What you will do: Please rewrite the records from the line containing "Find the location" down to the line containing "stat-card-value: 22 is", swapping "particular" for "specific" and keeping everything else the same. Leave out the pictures.

Exercise inputs:
Start of Block
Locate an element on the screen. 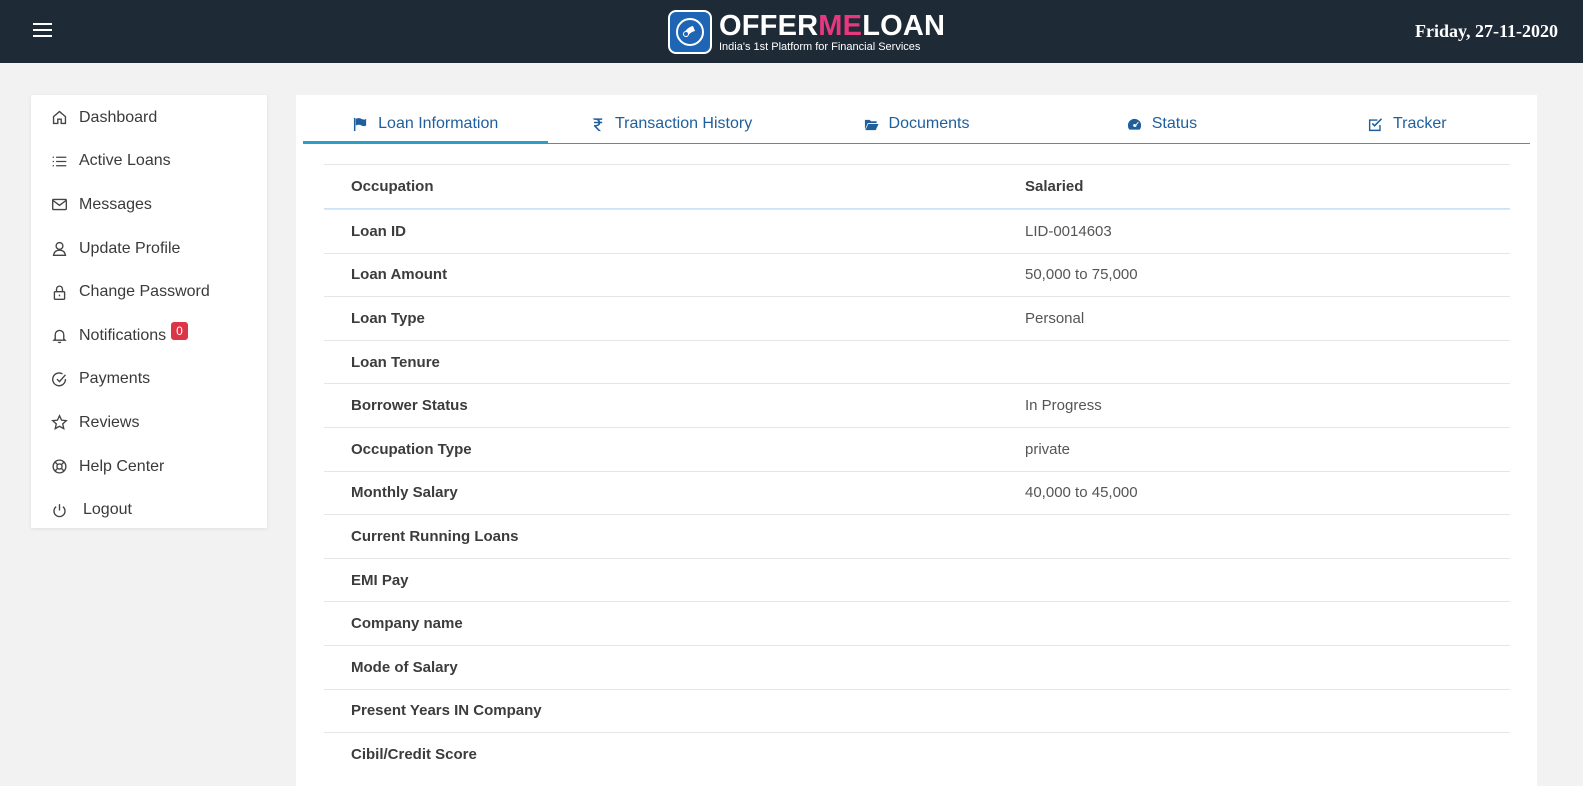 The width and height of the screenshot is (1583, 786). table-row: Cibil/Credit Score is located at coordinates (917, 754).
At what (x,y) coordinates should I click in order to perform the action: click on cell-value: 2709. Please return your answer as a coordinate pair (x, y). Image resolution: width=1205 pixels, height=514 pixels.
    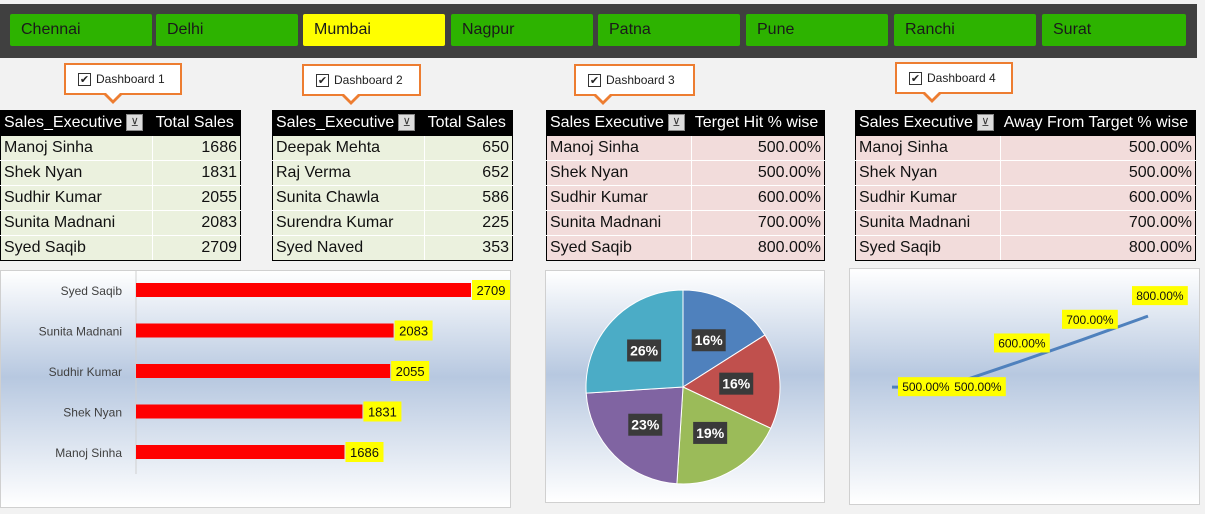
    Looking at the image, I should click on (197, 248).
End of Block
Start of Block
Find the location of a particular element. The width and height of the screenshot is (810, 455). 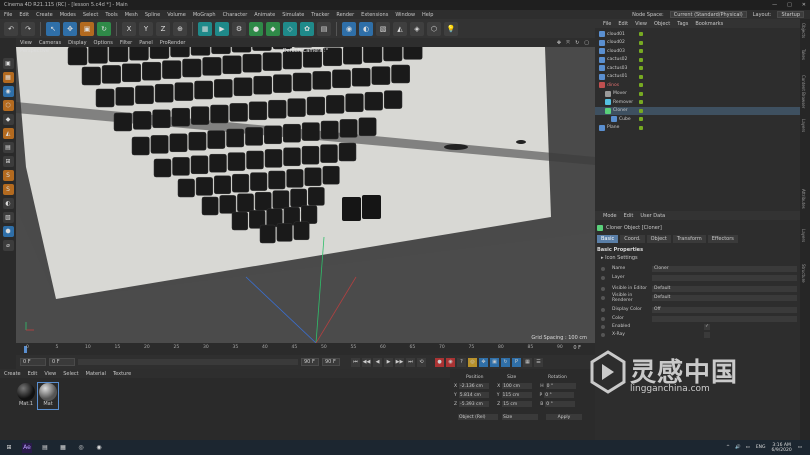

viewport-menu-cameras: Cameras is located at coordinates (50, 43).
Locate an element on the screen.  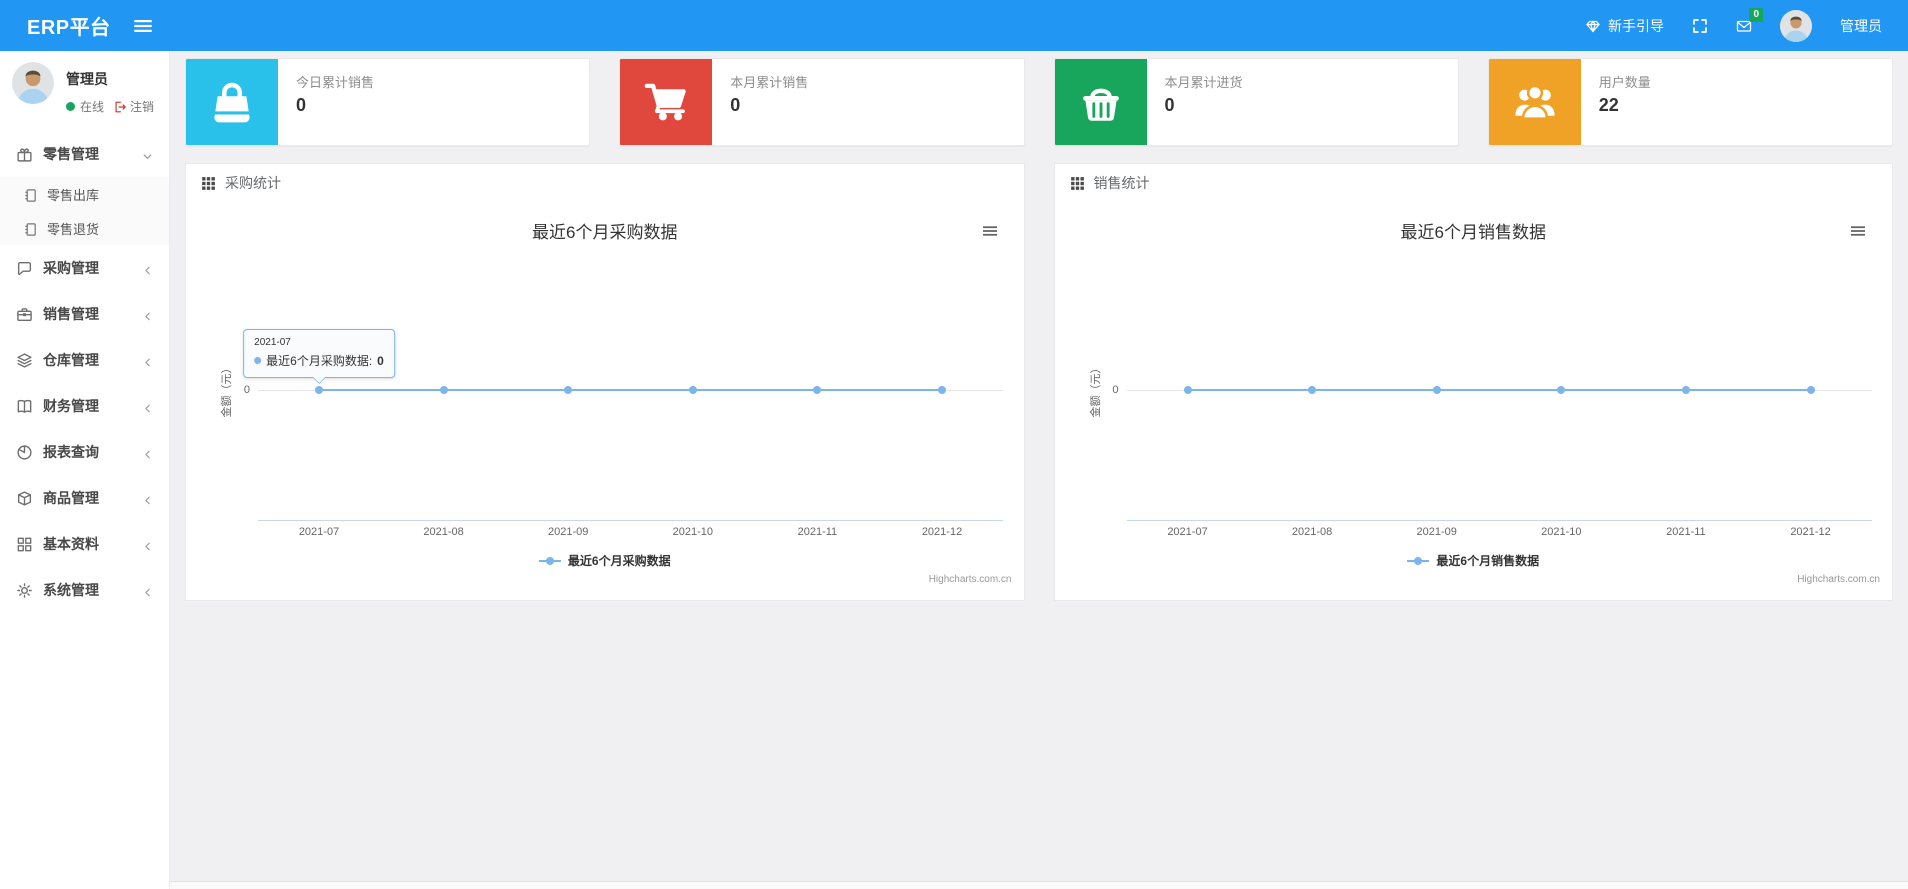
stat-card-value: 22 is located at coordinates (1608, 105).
End of Block
Exercise output:
Find the location of a specific element. The width and height of the screenshot is (810, 455). 

viewport-menu-cameras: Cameras is located at coordinates (50, 43).
Locate an element on the screen.  
stat-card-value: 22 is located at coordinates (1608, 105).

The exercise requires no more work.